Néanmoins, au-delà de cette diversité, tous ces régimes fascistes partagent en commun deux caractères :
(i)     Dans les circonstances ils acceptent  tous d’inscrire leur gestion de la politique et de la société dans un cadre qui ne remet pas en cause les principes fondamentaux du capitalisme, à savoir la propriété capitaliste privée, y compris celle, moderne, des monopoles. C’est pourquoi je qualifie ces fascismes de modes particuliers de gestion du capitalisme et non pas de formes politiques qui mettent en question sa légitimité, même si dans la rhétorique des discours fascistes le « capitalisme », ou les « ploutocraties » font l’objet de longues diatribes. Le mensonge qui cache la nature véritable de ces discours apparait dès lors qu’on examine « l’alternative » proposée par ces fascismes, toujours muette pour ce qui concerne l’essentiel – la propriété capitaliste privée. Il reste que l’option fasciste ne constitue pas la seule réponse aux défis auxquels la gestion politique d’une société capitaliste est confrontée. C’est seulement dans certaines conjonctures de crise violente et profonde que la solution fasciste paraît être, pour le capital dominant, la meilleure, ou parfois même la seule possible. L’analyse doit donc centrer son attention sur celle de ces crises.

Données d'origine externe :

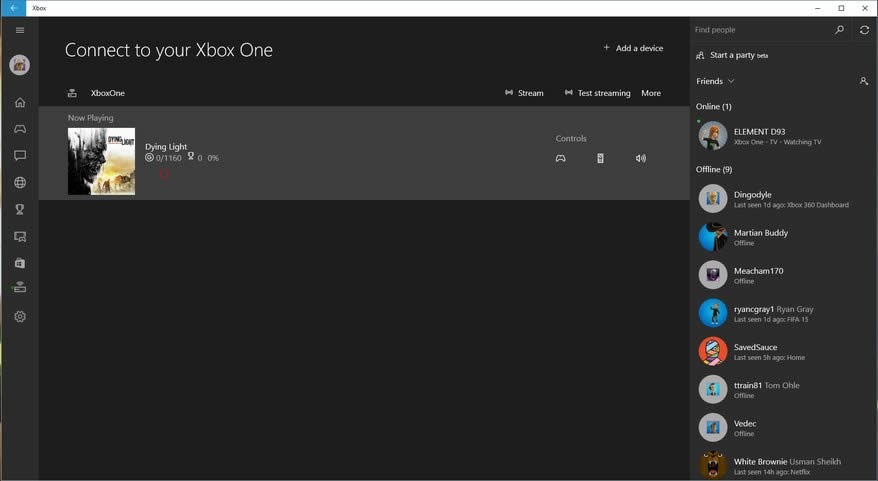The width and height of the screenshot is (878, 481).
Task: Expand the hamburger navigation menu
Action: pyautogui.click(x=19, y=30)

(ii)    L’option fasciste de gestion de la société capitaliste en question est toujours fondée – par définition même – sur le rejet catégorique de la « démocratie ». Aux principes généraux sur lesquels sont fondées les théories et les pratiques des démocraties modernes – la reconnaissance de la diversité des opinions, le recours à des procédures électorales pour en dégager une majorité, la garantie des droits de la minorité etc.  – les fascismes substituent toujours les valeurs opposées de la soumission aux exigences de la discipline collective, de l’autorité du chef suprême et des chefs exécutants. Ce renversement des valeurs s’accompagne alors toujours par un retour à des thèmes passéistes, capables de donner aux procédures de soumission de la société mises en œuvre une légitimité apparente. A cet effet la proclamation d’un retour prétendu nécessaire au passé (« médiéval »), à la soumission à la religion d’Etat, ou à une quelconque spécificité prétendue propre à  la « race » ou à la « nation » (ethnique), constituent la panoplie des discours idéologiques déployés par les pouvoirs fascistes concernés.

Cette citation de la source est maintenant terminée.